I swallow and look him straight in the eye. ‘Am I going to die?’
He takes a moment before saying, ‘We will do everything in our power to make sure that doesn’t happen.’
Silence.
CHAPTER SIXTEEN
Home life
DECEMBER 2008
At the end of November 2008, I experience a small miracle: my kidneys recover a tiny bit and by the time I go home again, I have 40–50 per cent kidney function back. While I’m at home, they even begin trialling me off dialysis. I feel as though I have always known deep in my heart that I wouldn’t need a transplant or a life-long fistula in my arm. Sadly, all this doesn’t mean I’m better. Whatever this disease is that’s in my blood won’t give up. I keep fighting against it, but again and again, it takes me down. The doctors try to take me off plasmapheresis for a little bit, but it doesn’t work. As soon as I take a break from my treatments, red dots start to appear on my legs, I become chronically tired and they have
to put me back on plasmapheresis three times a week. This disease is vicious, but they still can’t tell me what it is.
* * *
Our family home is big, with three split levels. The interior is carpeted, with staircases and white wooden railings joining the levels. My room is two flights up, right between my sister’s room and the guest room. Walking slowly along the corridors, I encounter my first challenge of the day: the stairs. The girl who would once run up and down these stairs two at a time, bursting with life and energy, she doesn’t exist anymore.
Holding tight to the railing, I use all my energy to lift one foot, then another, taking almost two minutes to walk up just one flight of eight stairs, and I stopped halfway to catch my breath. It irks me that such a simple task has been taken away from me. But I know that if I keep at it, I’ll eventually be able to run up these stairs again; it will just take practice.

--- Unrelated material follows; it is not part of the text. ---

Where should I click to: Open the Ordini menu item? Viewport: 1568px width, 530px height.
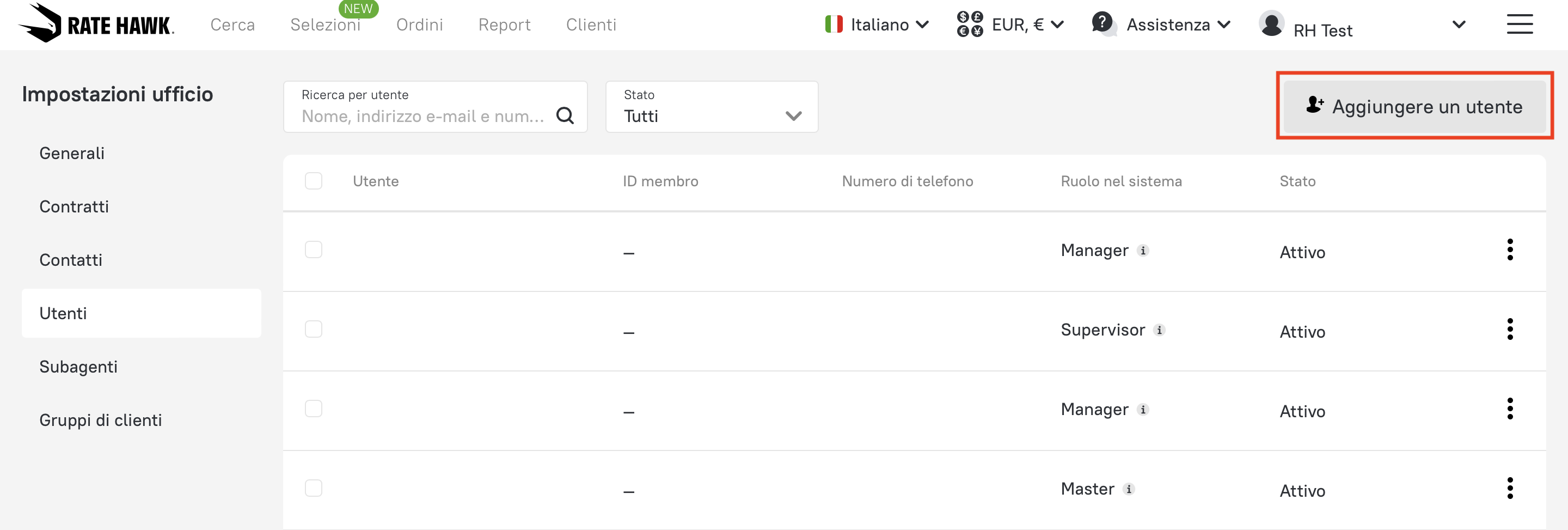click(x=419, y=25)
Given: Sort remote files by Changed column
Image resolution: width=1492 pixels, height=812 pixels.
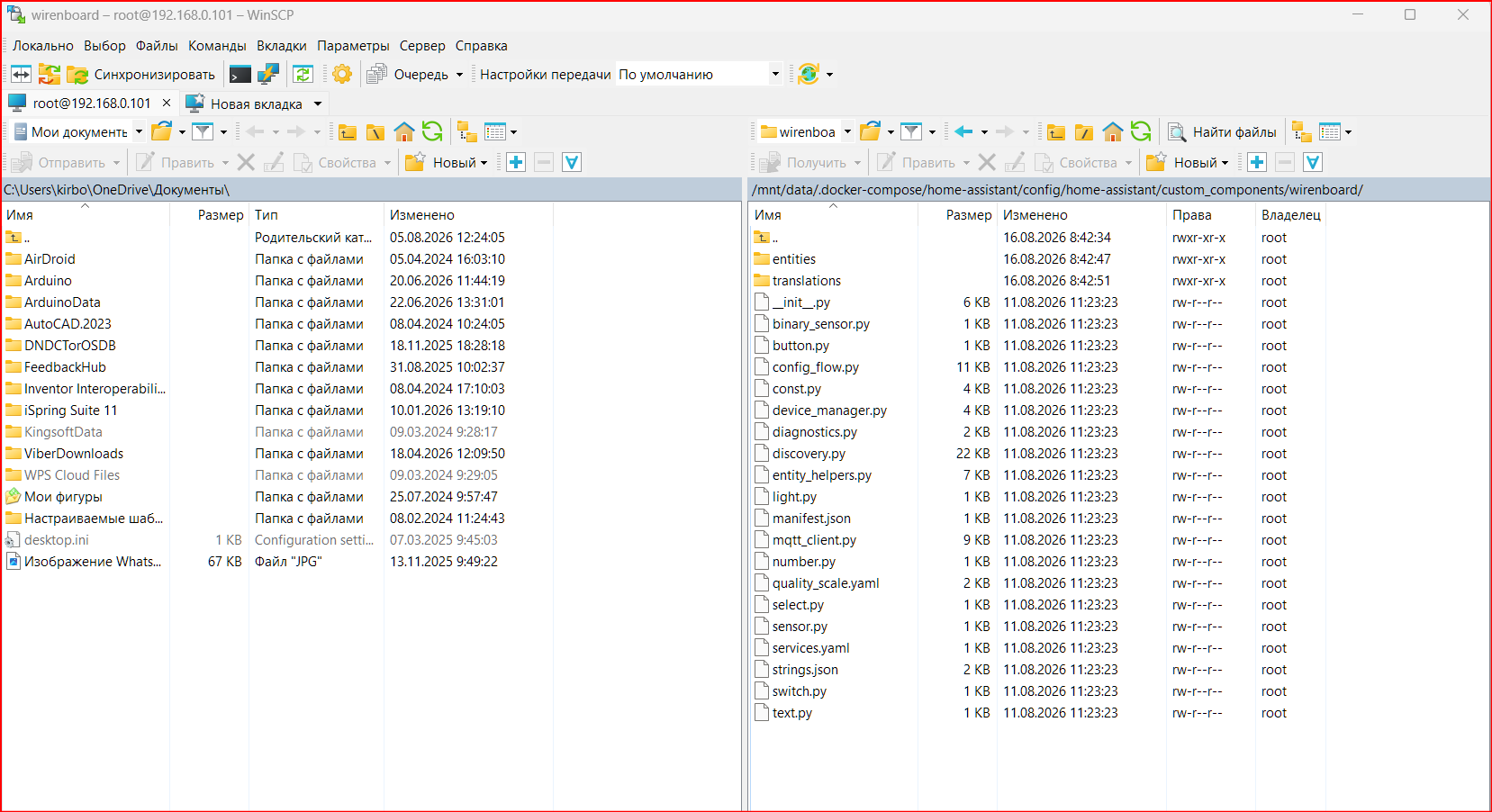Looking at the screenshot, I should (1035, 215).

I’ve been home for three weeks now without any real emergencies and today I have gathered enough courage to face my past.
I finally reach the top of the stairs and stare at the door. ‘Okay, Chloe, you can do this. You have to start somewhere,’ I whisper to myself and open the door.

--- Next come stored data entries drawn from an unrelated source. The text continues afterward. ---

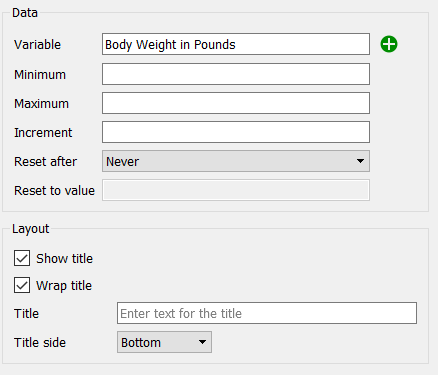Click the Wrap title label text

tap(64, 286)
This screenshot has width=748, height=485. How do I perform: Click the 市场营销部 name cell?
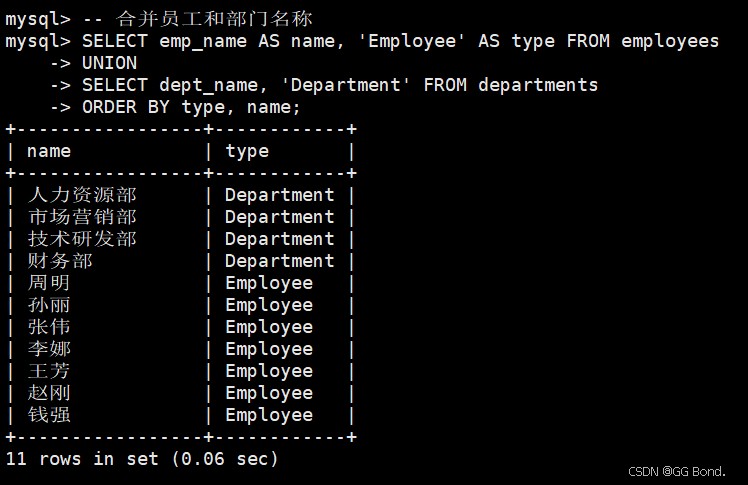coord(82,217)
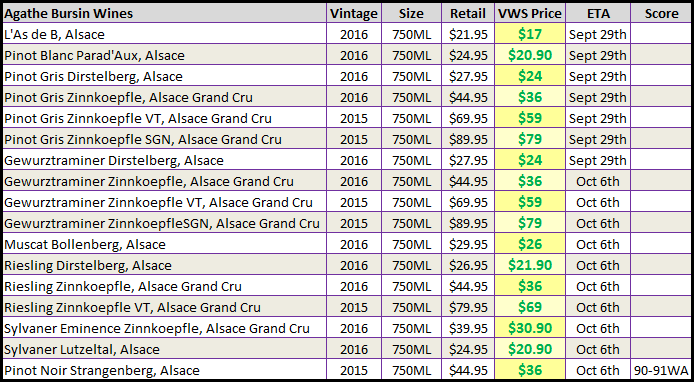Select the VWS Price column header
The width and height of the screenshot is (694, 382).
[x=530, y=13]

This is a place that once brought me so much joy, a place where I could turn my passion into art, where I could let go of my inhibitions—my dance studio. It’s hard to believe that it’s only been four months; it feels like a lifetime.
Hundreds of dust particles dance in the rays of sunlight that seep in through the tiny windows. It’s clear no one has been in this space since I left it.
‘Don’t cry. Don’t cry. Don’t cry…’ I enter the room, head held high, walking straight to the barre like old times. Talking to myself has become a daily occurrence as I roam around at home by myself while my family go to work and school. A little self-motivation never hurt anyone. Placing my hand on the barre, I put my feet in a turned-out first position. My thighs don’t touch anymore. My legs begin to shake as I plié for the first time in over four months. I take a breath. ‘Okay. That wasn’t too bad,’ I say to myself before trying another three pliés. I’m already out of breath.